Based on a sample of 250 fixed rate mortgages in the capital between £750,000 and £2.5m that are due to end between now and the end of February, and assuming borrowers switch to the best available rate instead of lapsing onto their standard variable rate, the average monthly payment will rise by £1572 a month, from £4137 to £5709 — or £18,864 a year, an increase of 38%.
Dashly’s analysis also found that the average interest rate will rise from 1.66% to 5.16%.
Ross Boyd, Dashly CEO, said: “Payments are going up for everyone, but for people with sizeable mortgages, the increase will be particularly steep.
“Even wealthy London homeowners will feel an increase of over £1500 a month and some may have no choice but to downsize.
“Expensive properties in the capital were manageable during the era of record low rates, but that era is now over and we may soon start to see the fallout.”
In light of these findings, newswire Newspage sought the views of property experts, asking how, if at all, this increase will affect levels of homeownership in the capital.
Neezam Romjon, co-founder of Rebus Financial Services, said that more people could potentially leave the capital or consider taking in lodgers to stay above water.
He said: “I think we are about to see another wave of London homeowners looking to relocate to other regions of the UK.
“I also suspect we’ll also see more people with £1m plus loans in London looking for lodgers to provide them with another income stream simply to afford the increase in mortgage payments.”
Meanwhile, Riz Malik, director of independent mortgage broker, R3 Mortgages, said more Londoners with sizeable mortgages are switching to interest-only to cushion the blow.
“In the capital, we’re noticing an increase in requests to convert all or part of the mortgage to interest-only, particularly for larger loans, as desperate homeowners seek to reduce their monthly payments,” he said.
“However, serious challenges emerge when those already on interest-only plans struggle with their payments.”
Malik’s views were shared by Amit Patel, adviser at Trinity Finance: “For those London borrowers who will see their monthly repayments skyrocket by hundreds of pounds, a good option could be to switch to an interest-only mortgage to ride out the storm.
“However, this repayment type will not be suitable for everyone and will depend on an individual’s circumstances so it’s crucial to speak to an independent mortgage adviser to explore all the options.”
Craig Fish, managing director at Lodestone, said higher net worths are often able to weather financial storms, although landlords with large mortgages may prove the exception.
He added: “Those with £1m plus mortgages in the capital do tend to have a fair amount of financial proficiency, alongside their sizeable incomes.
“These types are more than capable of surviving the storm headed London’s way, so forced sales are unlikely.
“The same can’t be said about the buy-to-let market, and this is where we may see forced sales as landlords unable to achieve enough rent have to exit the market.

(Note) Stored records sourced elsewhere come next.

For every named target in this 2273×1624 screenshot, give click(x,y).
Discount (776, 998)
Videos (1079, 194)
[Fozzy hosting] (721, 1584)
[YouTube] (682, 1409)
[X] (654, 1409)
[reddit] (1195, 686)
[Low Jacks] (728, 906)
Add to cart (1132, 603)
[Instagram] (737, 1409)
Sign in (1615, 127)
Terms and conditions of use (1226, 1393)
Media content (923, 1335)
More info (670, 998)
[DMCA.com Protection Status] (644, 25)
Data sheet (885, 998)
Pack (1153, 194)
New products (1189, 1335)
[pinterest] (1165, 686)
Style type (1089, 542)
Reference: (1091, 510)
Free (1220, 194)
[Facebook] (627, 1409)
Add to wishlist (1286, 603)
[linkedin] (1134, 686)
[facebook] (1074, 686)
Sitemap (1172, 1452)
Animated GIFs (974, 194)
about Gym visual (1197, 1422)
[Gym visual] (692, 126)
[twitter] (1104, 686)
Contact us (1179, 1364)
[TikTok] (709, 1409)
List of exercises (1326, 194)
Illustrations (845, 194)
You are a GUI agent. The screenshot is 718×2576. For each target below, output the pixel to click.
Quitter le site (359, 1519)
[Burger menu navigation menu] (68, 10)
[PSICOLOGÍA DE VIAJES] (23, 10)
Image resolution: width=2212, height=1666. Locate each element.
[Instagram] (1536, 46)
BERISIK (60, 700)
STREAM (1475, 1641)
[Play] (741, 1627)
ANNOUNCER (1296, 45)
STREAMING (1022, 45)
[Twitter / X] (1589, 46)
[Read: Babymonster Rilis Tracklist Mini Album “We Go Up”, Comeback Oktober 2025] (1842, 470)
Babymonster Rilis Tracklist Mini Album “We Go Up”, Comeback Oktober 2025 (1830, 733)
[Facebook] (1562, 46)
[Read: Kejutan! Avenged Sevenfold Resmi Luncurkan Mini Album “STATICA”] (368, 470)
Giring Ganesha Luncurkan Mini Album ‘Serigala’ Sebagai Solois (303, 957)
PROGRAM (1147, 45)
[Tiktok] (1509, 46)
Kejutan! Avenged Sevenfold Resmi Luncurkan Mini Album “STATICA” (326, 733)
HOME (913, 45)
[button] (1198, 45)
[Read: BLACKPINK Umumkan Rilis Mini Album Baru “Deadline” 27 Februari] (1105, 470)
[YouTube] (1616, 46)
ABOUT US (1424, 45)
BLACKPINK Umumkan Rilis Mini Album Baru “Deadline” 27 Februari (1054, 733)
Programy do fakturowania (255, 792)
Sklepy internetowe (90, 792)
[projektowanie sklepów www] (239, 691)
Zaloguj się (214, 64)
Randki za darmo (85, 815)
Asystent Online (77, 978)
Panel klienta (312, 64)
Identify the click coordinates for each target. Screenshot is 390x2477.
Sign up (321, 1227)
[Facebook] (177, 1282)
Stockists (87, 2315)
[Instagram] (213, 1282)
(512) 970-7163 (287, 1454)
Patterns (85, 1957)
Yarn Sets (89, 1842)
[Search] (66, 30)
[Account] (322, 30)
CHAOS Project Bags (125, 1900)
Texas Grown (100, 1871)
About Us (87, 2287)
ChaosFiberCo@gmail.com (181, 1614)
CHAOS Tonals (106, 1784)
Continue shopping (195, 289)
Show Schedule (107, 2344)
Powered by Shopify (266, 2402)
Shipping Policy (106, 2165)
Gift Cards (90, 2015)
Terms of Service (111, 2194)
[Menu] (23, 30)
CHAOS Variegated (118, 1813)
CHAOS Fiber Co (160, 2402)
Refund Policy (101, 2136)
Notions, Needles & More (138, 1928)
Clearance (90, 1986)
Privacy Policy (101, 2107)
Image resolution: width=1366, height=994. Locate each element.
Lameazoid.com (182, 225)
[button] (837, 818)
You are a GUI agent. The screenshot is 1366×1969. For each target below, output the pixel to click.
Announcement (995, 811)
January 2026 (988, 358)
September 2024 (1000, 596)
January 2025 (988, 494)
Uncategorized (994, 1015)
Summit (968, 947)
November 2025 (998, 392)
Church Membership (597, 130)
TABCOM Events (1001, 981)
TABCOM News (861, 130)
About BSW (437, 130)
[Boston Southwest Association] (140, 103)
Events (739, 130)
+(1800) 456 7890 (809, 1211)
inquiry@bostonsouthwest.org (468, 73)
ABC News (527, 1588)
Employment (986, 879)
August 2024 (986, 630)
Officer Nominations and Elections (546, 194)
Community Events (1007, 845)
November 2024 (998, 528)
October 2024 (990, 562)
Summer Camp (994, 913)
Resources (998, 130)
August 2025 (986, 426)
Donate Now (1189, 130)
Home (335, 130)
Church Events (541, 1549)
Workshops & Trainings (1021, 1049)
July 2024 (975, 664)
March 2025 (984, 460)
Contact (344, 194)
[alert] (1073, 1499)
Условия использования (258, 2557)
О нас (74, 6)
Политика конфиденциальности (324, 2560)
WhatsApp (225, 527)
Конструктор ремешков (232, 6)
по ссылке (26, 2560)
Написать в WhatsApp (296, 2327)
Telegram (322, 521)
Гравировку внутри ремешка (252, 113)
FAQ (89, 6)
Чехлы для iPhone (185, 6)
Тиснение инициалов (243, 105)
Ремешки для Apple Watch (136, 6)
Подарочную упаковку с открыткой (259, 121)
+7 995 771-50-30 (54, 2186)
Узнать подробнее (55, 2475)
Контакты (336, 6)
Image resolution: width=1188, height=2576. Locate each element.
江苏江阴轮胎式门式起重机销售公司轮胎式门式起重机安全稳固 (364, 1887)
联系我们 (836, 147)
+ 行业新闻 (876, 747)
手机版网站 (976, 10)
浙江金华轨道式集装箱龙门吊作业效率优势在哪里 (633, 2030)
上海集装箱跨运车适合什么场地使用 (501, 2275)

This is likely to push property values down on average in the capital, and I fear we haven’t seen the worst of it yet.”
Dean Esnard, director at Magni Finance, agreed with Fish: “High earners generally have more options available to them.
“They can normally put down a larger deposit, obtain interest-only loans or take advantage of offset mortgages to help reduce payments.
“High net worth individuals are either paying some of their mortgage down with surplus funds or keeping it and using the cash to invest in different stocks and bonds with a view to getting a higher return than the mortgage cost. We had one client recently who paid off a £5m mortgage completely.”